Trotz allen Trompeten- und Stimmenglanzes durchzog diesmal dennoch ein leiser Hauch von Wehmut den Abend. Denn für die „Cappella Aquensis Aachen“, die mit fünf Chören aus Händels „Messias“ das Kernprogramm des Konzerts klangvoll beschloss, galt es, an diesem Abend mit diesem kleinen Auftritt endgültig Abschied von Thomas Beaujean als künstlerischem Leiter des Chors zu nehmen, der den Chor vor über 40 Jahren gegründet und seitdem auf konstant hohem Niveau mit ungebrochenem Erfolg geführt hat.

Bei den Weihnachtskonzerten, so der Plan, will man weiterhin zusammenarbeiten. Der Schmerz dürfte sich also in Grenzen halten: Thomas Beaujean wird weiterhin das Euro-Kammerorchester leiten und damit auch die traditionellen Weihnachtskonzerte gestalten. Die „Cappella Aquensis“ übernimmt als neuer Leiter Ulrich Brassel, der das Aachener Musikleben auch in Zukunft bereichern möchte. Mit „vokalen Schaumkrönchen“ ist daher nicht nur in der Weihnachtszeit zu rechnen.

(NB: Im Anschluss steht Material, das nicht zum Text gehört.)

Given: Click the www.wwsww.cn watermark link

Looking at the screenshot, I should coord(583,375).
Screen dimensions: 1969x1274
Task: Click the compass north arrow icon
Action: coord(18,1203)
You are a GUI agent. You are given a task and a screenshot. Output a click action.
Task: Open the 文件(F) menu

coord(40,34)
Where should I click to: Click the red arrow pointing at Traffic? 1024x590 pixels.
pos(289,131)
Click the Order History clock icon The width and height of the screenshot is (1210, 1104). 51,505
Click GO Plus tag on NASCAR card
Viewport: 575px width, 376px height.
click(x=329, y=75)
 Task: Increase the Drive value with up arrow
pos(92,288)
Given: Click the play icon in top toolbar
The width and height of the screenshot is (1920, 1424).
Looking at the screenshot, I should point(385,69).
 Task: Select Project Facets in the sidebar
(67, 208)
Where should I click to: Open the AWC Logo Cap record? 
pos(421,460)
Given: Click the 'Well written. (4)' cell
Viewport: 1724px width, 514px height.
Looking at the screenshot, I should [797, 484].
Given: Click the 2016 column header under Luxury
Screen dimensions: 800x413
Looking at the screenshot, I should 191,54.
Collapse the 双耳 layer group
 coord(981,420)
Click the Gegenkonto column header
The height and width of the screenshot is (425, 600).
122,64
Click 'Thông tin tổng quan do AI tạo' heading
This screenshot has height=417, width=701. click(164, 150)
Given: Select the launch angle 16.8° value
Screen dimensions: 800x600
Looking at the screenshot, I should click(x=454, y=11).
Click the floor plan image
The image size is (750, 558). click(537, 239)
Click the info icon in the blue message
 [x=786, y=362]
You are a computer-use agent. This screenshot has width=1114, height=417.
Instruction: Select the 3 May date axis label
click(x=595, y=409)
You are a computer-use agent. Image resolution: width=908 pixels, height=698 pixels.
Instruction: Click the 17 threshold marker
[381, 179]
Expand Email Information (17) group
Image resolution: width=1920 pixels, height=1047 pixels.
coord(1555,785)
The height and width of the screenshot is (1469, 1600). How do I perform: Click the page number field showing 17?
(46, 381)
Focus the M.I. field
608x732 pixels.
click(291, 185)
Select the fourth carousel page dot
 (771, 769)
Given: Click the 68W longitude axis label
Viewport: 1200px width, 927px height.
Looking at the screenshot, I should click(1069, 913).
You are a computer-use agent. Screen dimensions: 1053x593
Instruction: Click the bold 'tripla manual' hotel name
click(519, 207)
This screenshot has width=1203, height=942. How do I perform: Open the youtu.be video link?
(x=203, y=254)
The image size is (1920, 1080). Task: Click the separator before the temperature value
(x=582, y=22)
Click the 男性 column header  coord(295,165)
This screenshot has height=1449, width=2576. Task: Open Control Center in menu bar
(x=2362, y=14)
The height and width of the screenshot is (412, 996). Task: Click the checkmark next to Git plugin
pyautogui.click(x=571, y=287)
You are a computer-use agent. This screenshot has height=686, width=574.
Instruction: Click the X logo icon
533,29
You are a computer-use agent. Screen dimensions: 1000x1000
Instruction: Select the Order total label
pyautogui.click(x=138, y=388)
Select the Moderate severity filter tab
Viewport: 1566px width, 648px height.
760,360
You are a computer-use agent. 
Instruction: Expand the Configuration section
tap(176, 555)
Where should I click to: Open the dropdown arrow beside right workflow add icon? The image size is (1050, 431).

In diesem Jahr setzte Beaujean vorwiegend auf populäre Zugstücke des Repertoires. Der erste Programmteil stand im Zeichen Mozarts. Das von italienischer Helligkeit und Lebensfreude erfüllte Divertimento in F-Dur KV 138 des 16-jährigen Meisters gestalteten die Streicher des Euro-Kammerorchesters mit viel Drive, exzellenter Präzision auch in den filigranen Mittelstimmen und einer weichen, biegsamen Tongebung, so dass die mediterrane Vitalität des Werks nahezu makellos zum Ausdruck kommen konnte.

Highlight nach der Pause

Der 20-jährige Hornist Constantin Glaner stellte sich als Stipendiat der „Deutschen Stiftung Musikleben“ mit Mozarts letztem und wohl auch gewichtigstem Hornkonzert in Es-Dur KV 495 vor. Ein junger, bereits mit etlichen Preisen dekorierter Künstler, der die Ansprüche des Werks souverän meisterte. Trotz der begrenzten spieltechnischen Möglichkeiten des Instruments zur Entstehungszeit der Komposition hat Mozart dem Instrument so viel an melodischer Kantabilität und aufgeweckter Virtuosität entlocken können, dass die Konzerte auch an Hornisten mit modernem Instrumentarium hohe Anforderungen stellen. Aufgaben, die Constantin Glaner eindrucksvoll lösen konnte.

Nach der Pause folgte mit Peter Tschaikowskys Streicher-Serenade ein Highlight des Repertoires, mit dem das Euro-Kammerorchester schon öfter erfolgreich aufgetreten ist. Die langsame Einleitung nahm Beaujean diesmal besonders schwer und auch im schnelleren Hauptteil des Kopfsatzes bewahrte er ein moderates Tempo, bei dem sich die kompositorischen Raffinessen und vor allem die melodische Ausdruckskraft des Satzes organisch entfalten konnten.

Dem berühmten Walzer fehlte es nicht an Schwung, der Elegie nicht an weitem Atem für die ausgedehnten melodischen Bögen und dem Finale nicht an virtuos sprudelnder Spielfreude. Eine rundum saubere Interpretation des beliebten Stücks, dem als glanzvoller Abschluss die Chöre aus Händels „Messias“ folgten.

Wie immer lang anhaltender, begeisterter Beifall für eine liebgewonnene Tradition und eine besondere musikalische Instanz der Adventzeit.